Набираю побольше воздуха в грудь.

— Правительственный инквизитор.

Ну вот. Я сказал.

Мы молчим какое-то время. Капает дистиллят.

— Ты знаешь, что она сестра Нины Каиной?

— Догадался.

— Будь осторожен. В ней тоже есть эта… чертовщинка. Знаешь ведь, все Каины немного сумасшедшие.

— Знаю. Но ничего всё равно изменить не могу.

— Крепко она тебя окрутила.

— Да это не только она. Нас Линии связали.

Рубин усмехается.

— Как скажешь. Иди-ка ты, приляг. Я посторожу.

— Растолкаешь как придёт Данковский?

— Угу.

— Только смотри, не как в прошлый раз.

— Да здесь я, здесь. Не сбегу.

Голова чугунная. Валюсь на тахту, подкладываю куртку под голову. Надо бы Спичке завести отдельный угол. Пусть и с моей подушкой, не дело спать за рабочим столом. Надо, надо…

Глаза закрываются. Можно больше не тревожиться. Все на месте. Все живы. Просто лечь спать, безо всяких сновидений. Просто окунуться в эту темноту…
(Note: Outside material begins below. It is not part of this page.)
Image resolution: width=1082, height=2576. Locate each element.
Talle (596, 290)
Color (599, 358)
Степь. Спотыкаюсь на рельсах. Саднит горло. Болят ноги. Снова на том же месте, тот же сон, как заезженная граммофонная пластинка. Точно и не прерывался. Я не слышу звуков своих шагов, уши точно ватой заложило. Впереди маячит фонарь у железнодорожной станции. Кажется, я вижу чью-то фигуру на перроне. Может, я смогу позвать на помощь?

— Эй…

Голос чужой. Кажется, я охрип. Как если бы долго кричал во всё горло.

— Эй, там!..

Фигура у станции поворачивает ко мне голову. Я делаю шаг навстречу… и замираю.
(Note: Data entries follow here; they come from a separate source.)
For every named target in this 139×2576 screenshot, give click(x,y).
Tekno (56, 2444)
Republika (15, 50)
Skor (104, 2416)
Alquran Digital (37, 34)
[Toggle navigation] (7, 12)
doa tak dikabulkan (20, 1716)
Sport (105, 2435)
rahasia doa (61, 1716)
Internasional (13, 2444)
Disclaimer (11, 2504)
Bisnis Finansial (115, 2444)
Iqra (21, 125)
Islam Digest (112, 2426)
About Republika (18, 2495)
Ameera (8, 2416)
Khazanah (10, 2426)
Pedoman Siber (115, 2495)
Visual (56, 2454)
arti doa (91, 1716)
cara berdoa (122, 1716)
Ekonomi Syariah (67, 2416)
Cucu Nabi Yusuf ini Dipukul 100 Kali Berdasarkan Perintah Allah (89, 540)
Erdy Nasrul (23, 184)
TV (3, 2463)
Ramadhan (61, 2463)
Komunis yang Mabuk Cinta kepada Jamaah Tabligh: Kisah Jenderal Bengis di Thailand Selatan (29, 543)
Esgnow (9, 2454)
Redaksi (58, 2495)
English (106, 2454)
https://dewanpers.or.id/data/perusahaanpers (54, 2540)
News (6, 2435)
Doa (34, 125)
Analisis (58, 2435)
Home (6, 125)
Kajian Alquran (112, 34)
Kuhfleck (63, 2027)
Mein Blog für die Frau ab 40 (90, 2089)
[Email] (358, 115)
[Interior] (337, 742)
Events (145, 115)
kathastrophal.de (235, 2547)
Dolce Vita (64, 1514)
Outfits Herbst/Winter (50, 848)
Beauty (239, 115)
Я не могу двинуться дальше. Что-то держит меня. Будто ниточка. Тянет меня назад. На рельсы. В степь.

Это граница моего сна? Нет. Непохоже.

У меня странное чувство. Как будто там, позади, я оставил что-то очень важное. И если я сдвинусь ещё хоть на шаг, эта связь оборвётся.

Что я забыл?

Что я здесь делаю?

Мне нужно назад!.. Мне нужно…

Темнота.

В лицо резко бьёт свет софитов. Я… А, собственно, где я? Это сцена театра?
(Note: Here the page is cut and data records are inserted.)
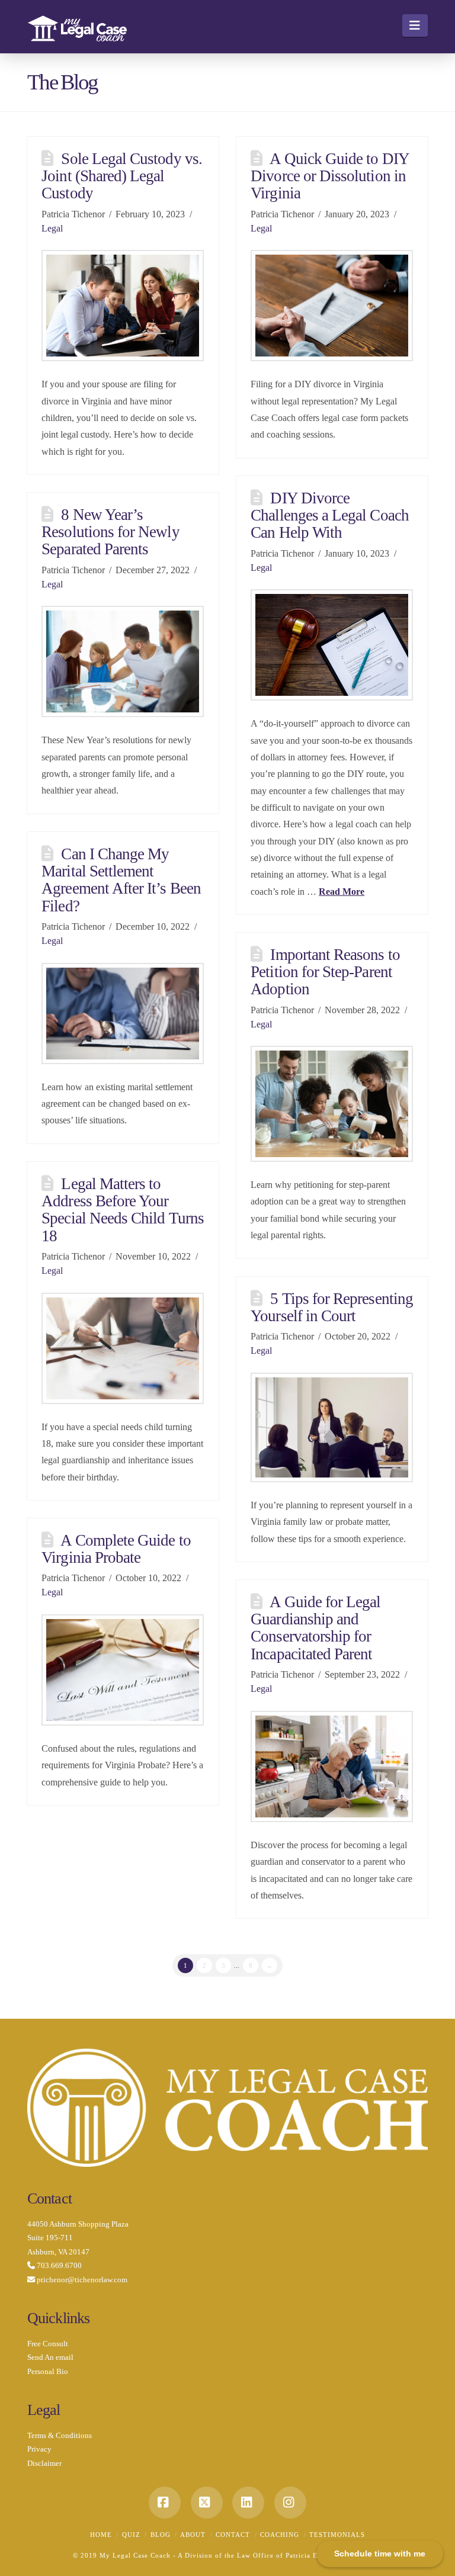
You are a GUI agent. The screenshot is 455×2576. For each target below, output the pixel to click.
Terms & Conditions (59, 2435)
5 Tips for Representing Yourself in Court (332, 1307)
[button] (415, 25)
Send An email (50, 2357)
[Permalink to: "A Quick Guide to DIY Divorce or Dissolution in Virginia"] (331, 305)
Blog (160, 2534)
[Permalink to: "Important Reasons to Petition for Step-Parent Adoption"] (331, 1104)
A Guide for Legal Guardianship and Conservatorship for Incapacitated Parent (315, 1628)
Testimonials (337, 2534)
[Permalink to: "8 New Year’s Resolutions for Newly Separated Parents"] (122, 661)
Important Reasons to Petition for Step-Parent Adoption (325, 972)
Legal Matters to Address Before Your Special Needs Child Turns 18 (122, 1210)
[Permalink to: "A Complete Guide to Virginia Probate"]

Слышу из темноты стук трости по паркетному полу. Знакомый голос эхом отдаётся от стен.

— Кто у нас тут? Так-так. Затерявшийся главный герой! Есть Вам что сказать в своё оправдание, уважаемый?

— Я…

Ничего не разглядеть из-за этого бьющего в глаза света. Это ещё один сон? Сон во сне?

— Вы же вроде у нас хирург… А если вы хирург, значит, должны вещи понимать на ощупь! Что это за вещь? О чём она? В чём её смысл?

— Какая вещь?.. О чём Вы?..

— Вы чувствуете вещь на ощупь. Вы узнаёте признаки вещей. И этих признаков достаточно, чтобы вы не путали ценный предмет со всяким мусором. Такие люди нам не нужны!

— Какие люди?

— Какие-какие…

Смешок.

— Ну, например, хирург, который живое сердце не отличит от ваты. Вот это мусор, например. Такие люди превратят нашу постановку в кукольный утренник для вялой ребятни.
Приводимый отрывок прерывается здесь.